En Empedrado, los rebeldes habían vencido a los oficialistas que recién habían desembarcado, obligándolos a reembarcarse y volver a la Capital. Los insurrectos decidieron seguir su marcha hacia el sur. En Saladas, se les incorporaron las milicias del Departamento a las órdenes del mayor Aurelio Díaz y, en San Roque, se unen a las fuerzas del coronel Reguera y comandante Martínez y a las que de Bella Vista traía Amado Artaza.

El Ejército rebelde ya contaba con 3.000 hombres. Sin embargo, continuó su ruta al sur; en Cerrito, del Batel, se produjo la unión con las milicias que Azcona, C. Araujo, J. C. Romero, Eustaquio Acuña y demás jefes habían organizado en Mercedes, Curuzú Cuatiá y Lavalle. Luego, en Cerrito -del Batel- se concentraron las fuerzas liberales, que sumaban un total de 5.800 efectivos de varios Departamentos.
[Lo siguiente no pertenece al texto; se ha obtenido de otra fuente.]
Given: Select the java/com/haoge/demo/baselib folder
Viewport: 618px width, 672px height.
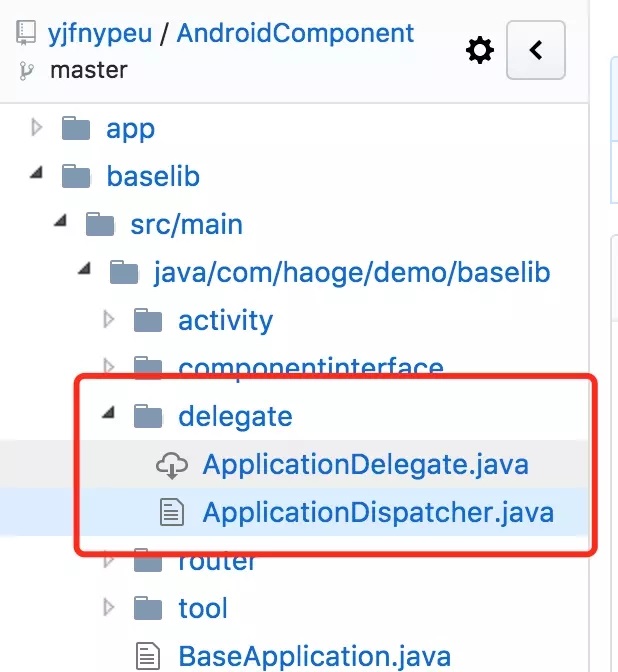Looking at the screenshot, I should [352, 273].
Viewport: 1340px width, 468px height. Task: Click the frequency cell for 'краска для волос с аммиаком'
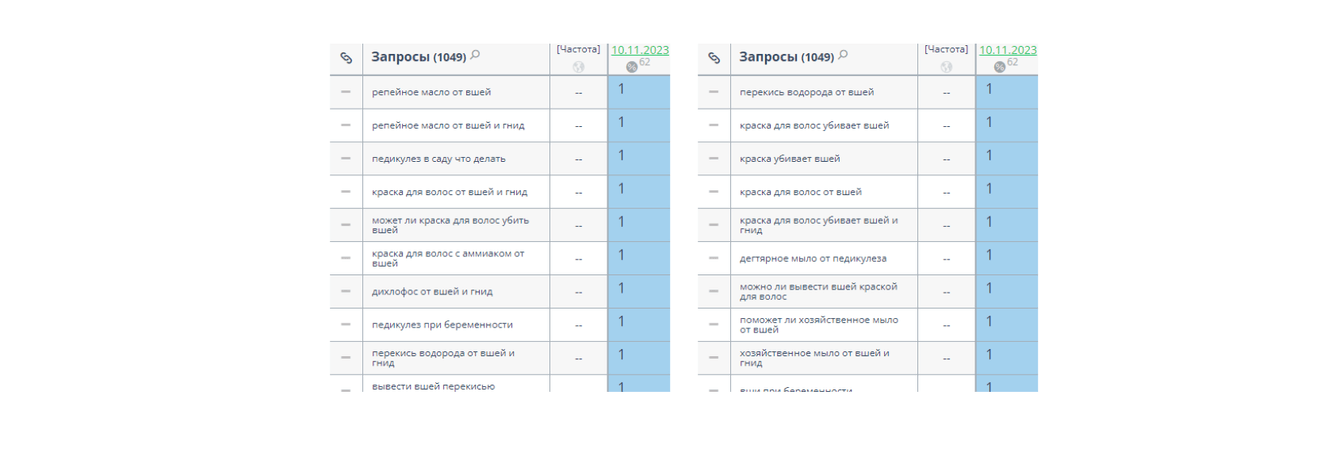pyautogui.click(x=578, y=258)
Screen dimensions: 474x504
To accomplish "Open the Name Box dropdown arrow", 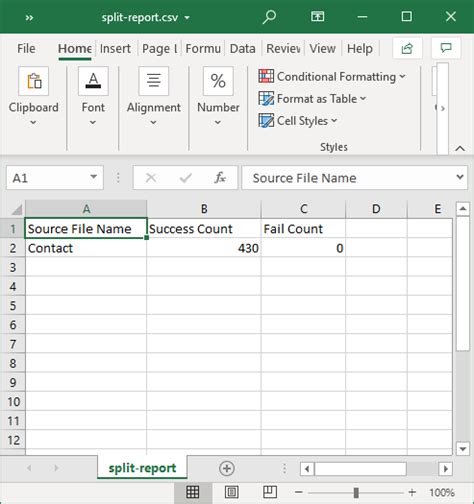I will [94, 177].
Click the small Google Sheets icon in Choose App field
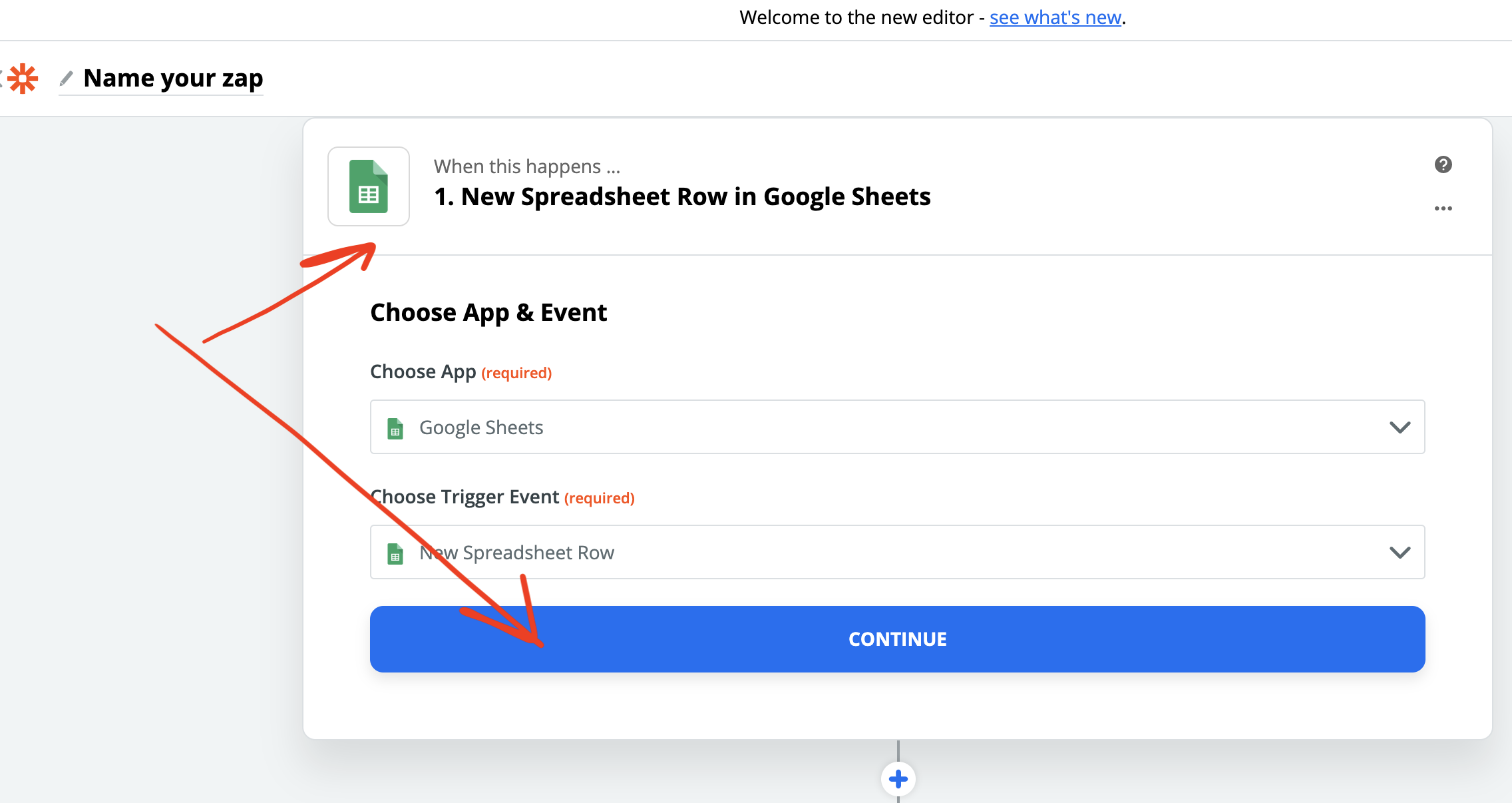 pyautogui.click(x=395, y=428)
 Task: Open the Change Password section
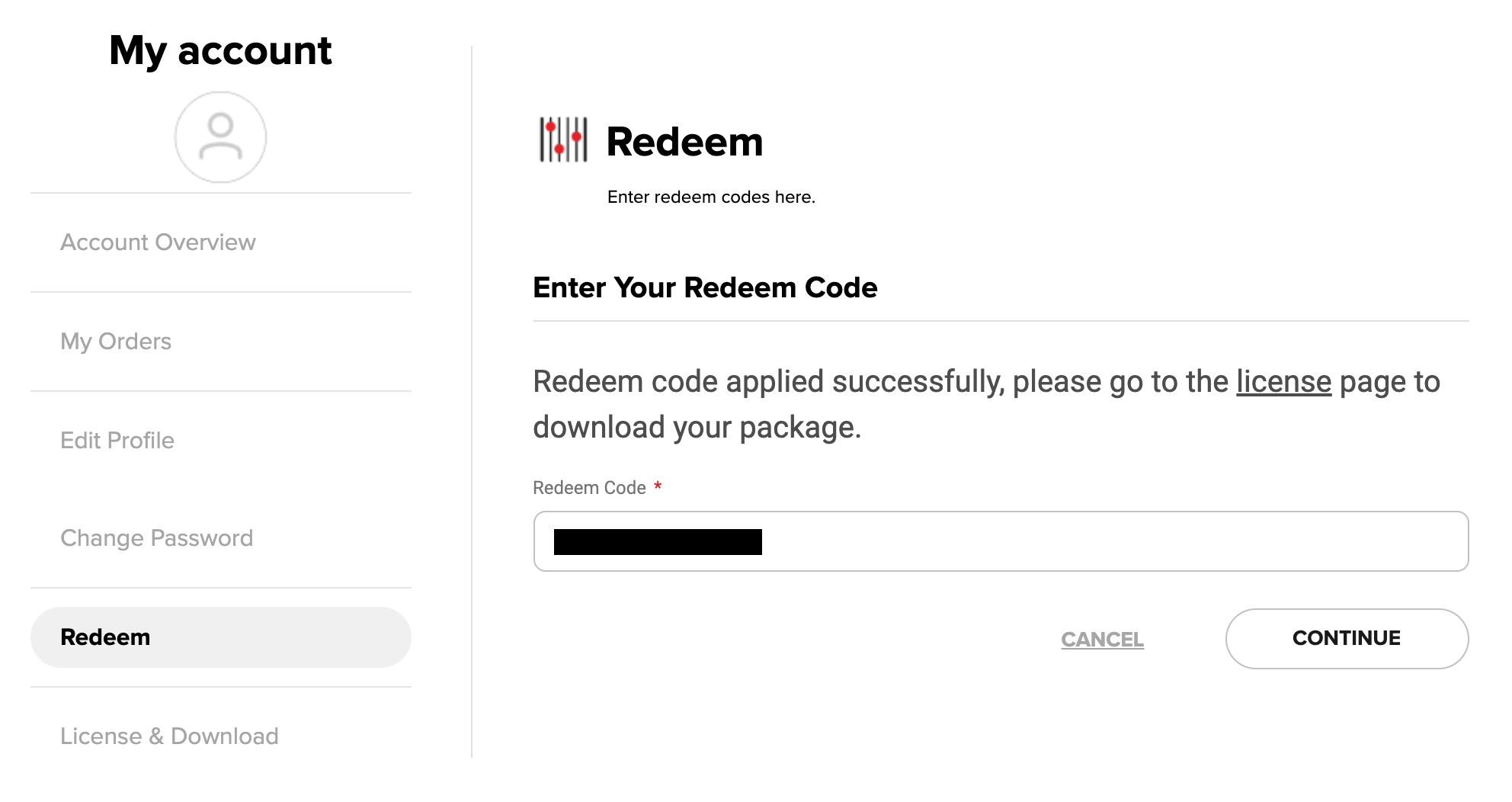pos(157,538)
Las fuerzas leales se habían a su vez reunido, alcanzando sus efectivos a 2.500 soldados a las órdenes de los coroneles Luciano Cáceres y Onofre Aguirre. Si el menor número podía compensarse con la calidad de la tropa y la superioridad de las infanterías del Gobierno, a las órdenes del valiente mayor José Toledo, el doble comando implicaba un obstáculo; restaba la responsabilidad personal, que es fuerza poderosa y decisiva, sobre todo en los momentos en que un orden de cosas imprevisto obliga a la resolución breve y a la acción inmediata y enérgica.
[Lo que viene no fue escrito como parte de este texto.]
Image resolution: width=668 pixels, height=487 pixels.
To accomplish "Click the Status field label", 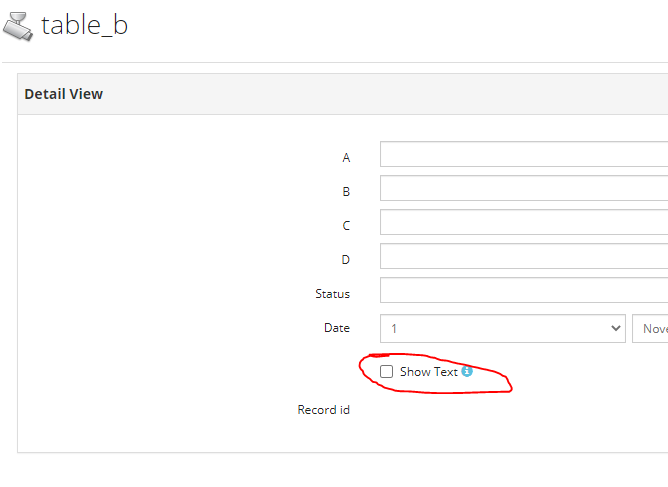I will point(332,294).
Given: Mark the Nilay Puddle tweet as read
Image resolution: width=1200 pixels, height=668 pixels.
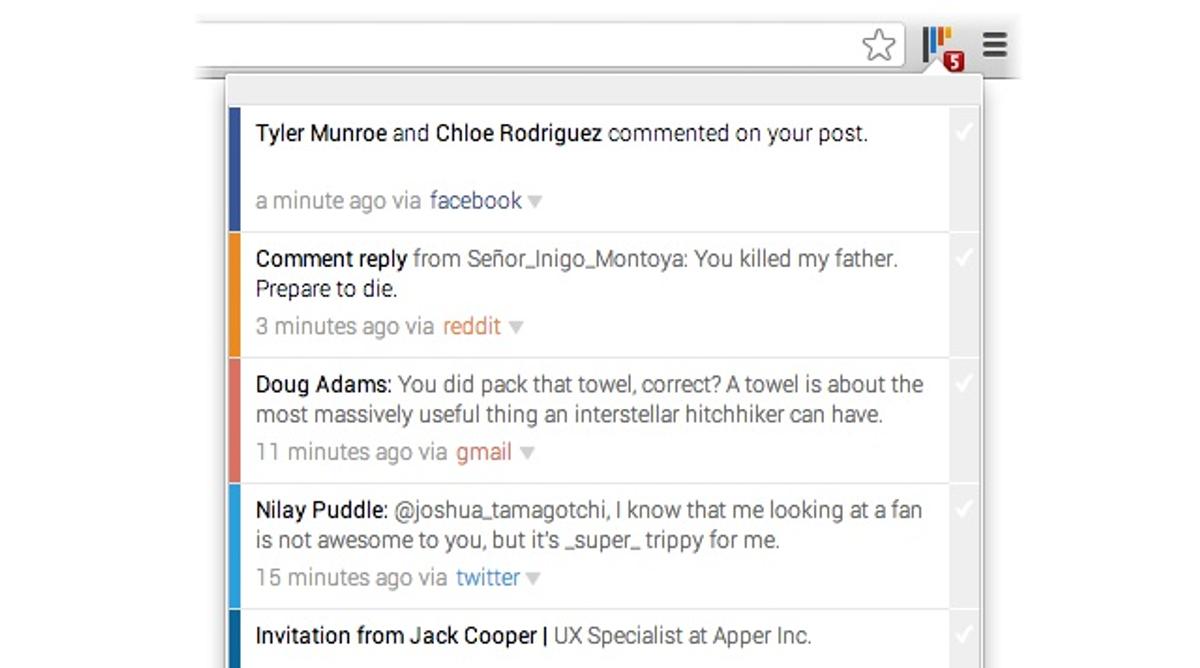Looking at the screenshot, I should point(964,510).
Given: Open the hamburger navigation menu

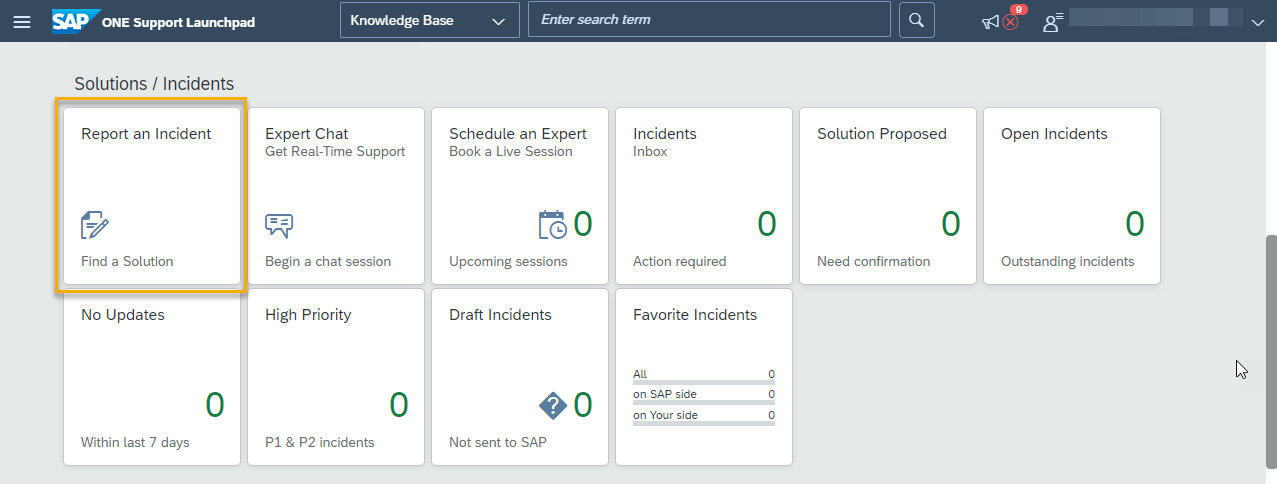Looking at the screenshot, I should pos(21,21).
Según los opositores, el Gobierno del doctor Manuel Derqui agonizaba:

La Guardia Nacional de la Capital, llamada a las armas desde el día 3, no ocurría a su llamado; la de Lomas, San Cosme y San Luis, o engrosaba las filas de la resistencia o se ocultaba en los montes o emigraba al Paraguay.
No tenía más esperanza de salvación que las fuerzas de Goya, el ejército de Cáceres; Soto, Lugo y Sánchez, que huían de sus Departamentos, hacia la Capital, y Paiva en la costa del Uruguay, elementos que estaban distantes de él y unos de otros entre sí, con la resistencia por medio.
Sin embargo, necesitando, más que nunca, propiciarse la voluntad que le era hostil; su sistema de Gobierno, en la Capital y en los Departamentos dominados por los suyos, aumentó en barbarie(1).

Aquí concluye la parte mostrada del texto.